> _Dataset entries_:
——

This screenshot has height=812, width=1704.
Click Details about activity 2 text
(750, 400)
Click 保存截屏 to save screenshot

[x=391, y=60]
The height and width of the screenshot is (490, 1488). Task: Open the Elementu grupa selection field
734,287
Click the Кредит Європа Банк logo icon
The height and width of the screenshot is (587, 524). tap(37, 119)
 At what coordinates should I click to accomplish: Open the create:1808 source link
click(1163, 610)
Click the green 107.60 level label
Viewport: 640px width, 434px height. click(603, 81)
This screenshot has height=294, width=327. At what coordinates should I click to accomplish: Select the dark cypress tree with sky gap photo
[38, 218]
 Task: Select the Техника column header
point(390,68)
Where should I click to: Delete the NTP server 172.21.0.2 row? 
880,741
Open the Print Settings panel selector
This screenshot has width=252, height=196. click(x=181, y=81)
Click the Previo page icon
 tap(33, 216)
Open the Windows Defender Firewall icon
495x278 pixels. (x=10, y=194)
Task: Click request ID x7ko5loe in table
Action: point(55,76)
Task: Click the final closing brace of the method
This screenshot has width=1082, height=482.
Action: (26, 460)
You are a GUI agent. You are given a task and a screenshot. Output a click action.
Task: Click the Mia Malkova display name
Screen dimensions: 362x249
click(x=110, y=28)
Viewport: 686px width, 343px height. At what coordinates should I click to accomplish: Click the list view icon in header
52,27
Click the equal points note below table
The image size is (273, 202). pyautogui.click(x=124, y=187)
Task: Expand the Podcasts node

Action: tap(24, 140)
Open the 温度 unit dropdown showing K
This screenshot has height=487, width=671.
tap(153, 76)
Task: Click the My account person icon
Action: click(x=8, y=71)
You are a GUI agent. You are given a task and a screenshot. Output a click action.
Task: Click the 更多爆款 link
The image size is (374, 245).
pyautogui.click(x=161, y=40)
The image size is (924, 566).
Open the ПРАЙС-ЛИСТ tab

——

> _Required work_: Using the entries above, give again each line from the one containing "The image size is (374, 245)." through the last line, exactly and only those.

> _Worked solution_:
The image size is (374, 245).
pyautogui.click(x=161, y=40)
The image size is (924, 566).
Open the ПРАЙС-ЛИСТ tab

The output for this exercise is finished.